Eloge de l'Oisiveté, de Bertrand Russel
Avec ce livre écrit en 1930, l’éditeur poursuit son propre éloge de la paresse, pour installer une véritable collection. Et dans ce livre comme dans les autres, c’est «la morale du travail de l’Etat esclavagiste» qui est stigmatisée, l’oisiveté cultivée étant supposée nous en libérer. Mais ce que ne voyait pas Russel, c’était que travail et loisir formaient un système. Le temps social d’avant la fabrique, par exemple, était un temps poreux, ouvert à l’interruption fortuite ou récréative. Le temps du manœuvre, discontinu et souvent inscrit dans une logique domestique, ne connaissait ainsi ni le travail, ni le loisir. Avec la Révolution industrielle est apparu un nouvel usage social du temps, dont le travail devint le référent absolu. Le temps libre, hors fabrique, s’est ainsi organisé sur son modèle.

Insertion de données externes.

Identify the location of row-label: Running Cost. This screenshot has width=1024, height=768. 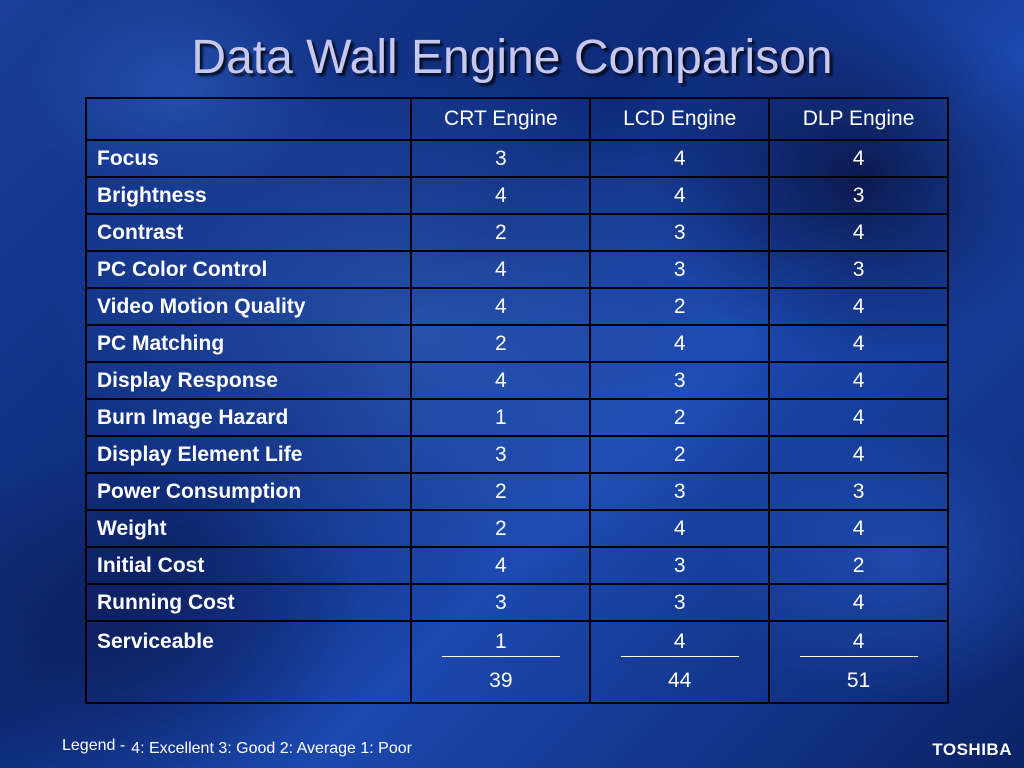
(248, 602).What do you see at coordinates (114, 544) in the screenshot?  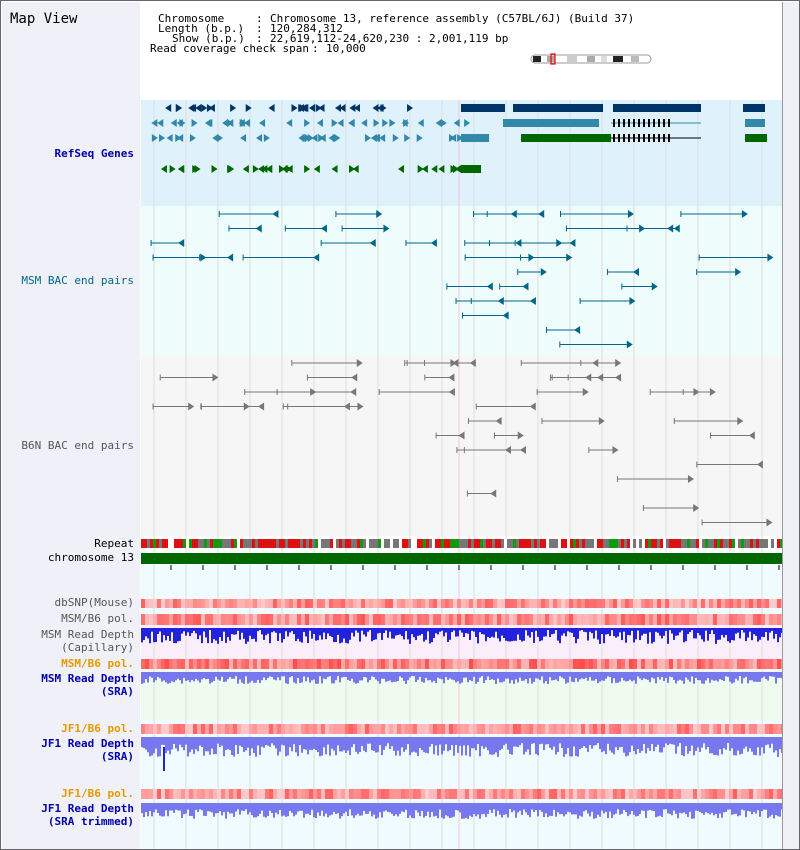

De fait, la mouvance socialiste, tout comme la bourgeoisie réactionnaire, ont défendu une même conception du loisir ouvrier, comme temps disponible à l’éducation. Il faudra attendre les années 1950 pour que s’affirme une conception ludique des loisirs, toujours suspecte d’être débilitante. La notice du traducteur de Russel renvoie à la même problématique. S’inquiétant de l’inexactitude du terme de loisir, auquel il préfère la notion antique d’otium, il ne fait que réactualiser la suspicion du XIXe siècle à l’égard du divertissement non cultivé. Russel ne fait pas exception. S’il combat la morale du travail, c’est au nom d’une morale aristocratique qui vante les valeurs de la distinction, source de l’épanouissement de soi.

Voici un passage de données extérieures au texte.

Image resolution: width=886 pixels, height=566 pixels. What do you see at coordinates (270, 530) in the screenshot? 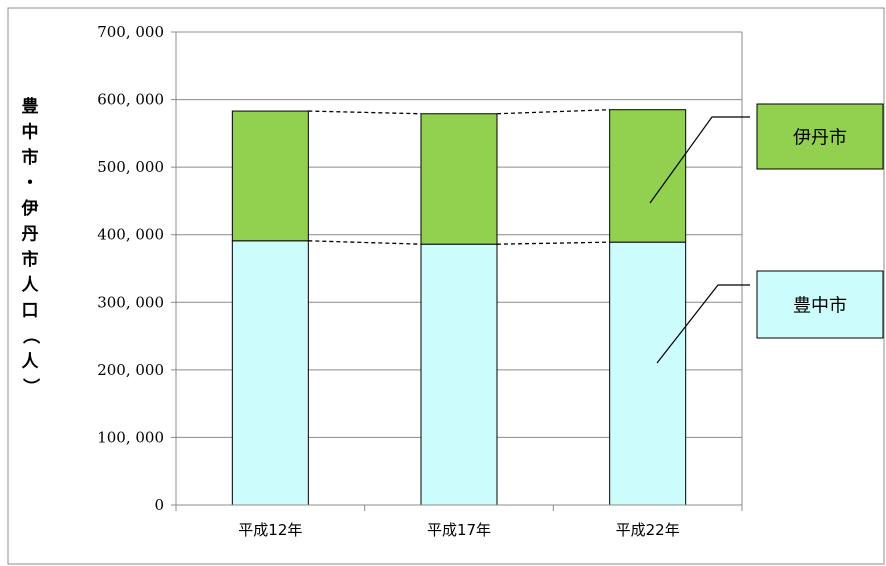
I see `x-tick-label: 平成12年` at bounding box center [270, 530].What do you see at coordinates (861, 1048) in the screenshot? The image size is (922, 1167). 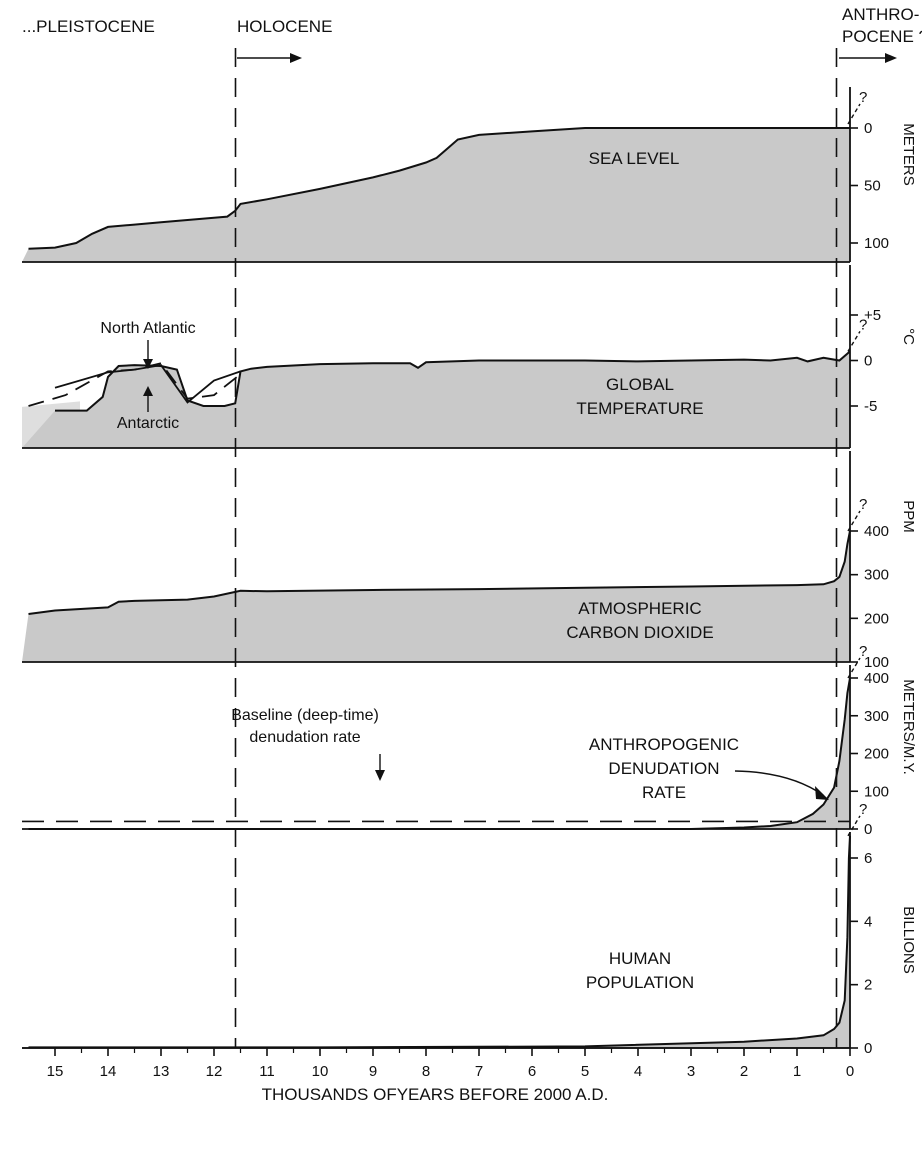 I see `human-population-tick-0: 0` at bounding box center [861, 1048].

Eloge de l'oisiveté, Bertrand Russel, éditions Allia, 26 janvier 2002, 38 pages, 6,20 euros, ISBN-13: 978-284485083.
La Petite gare, Iouri Kazakov
La Russie aux lendemains de la mort de Staline, immergée dans son immensité continentale.
Une toile d’araignée flamboie d’un éclat irisé. Un monde minuscule, façonné des gestes simples qui viennent se perdre dans l’étendue du paysage russe, sa seule conscience. Le paysan, l’ouvrier moscovite, ne cessent d’éprouver dans leur chair la viduité d’un monde où le temps s’étale comme un espace. Et les gestes qui remplissent leur vie s’effilochent dans le règne de l’ici. Au point que toute notation historique a disparu : la Russie des années cinquante n’est qu’une clause de notre style à nous. Tout est exactement comme toujours, tout respire le repos, ou plutôt l’absence de mouvement dans cette immensité que l’Histoire n’atteint pas. Tout est toujours comme par le passé, mais ce passé n’est pas. S’il existe une littérature du terroir, assurément, celle-ci en est un bel exemple, avec son monde enchanté de récits s’élargissant en vagues concentriques comme les ronds dans l’eau. Une pie se détache de la cime d’un arbre. Une matinée tranquille. Volodia se noie en pêchant. Dans la fraîcheur un peu amère de la prairie, quelque chose d’étrange ébranle soudain la nouvelle, bouleverse son fil et déferle sous les mots, charriant leur poids d’images. Un événement sourd, afflue. Tout a basculé déjà, enfanté par le pur talent de l’imagination souveraine : le récit se déploie enfin dans sa propre immensité. Il se fait pèlerin. La vie ne prend fin nulle part, ni l’écriture, qui inscrit dans son rythme sa propre élévation infinie.
La petite gare et autres nouvelles, Iouri Kazakov, traduit du russe par Robert Philippon, L’imaginaire Gallimard, février 2000, 270p., 8,56 euros – titre original : Na Poloustanki, 1ère édition française, éditions Gallimard, 1962.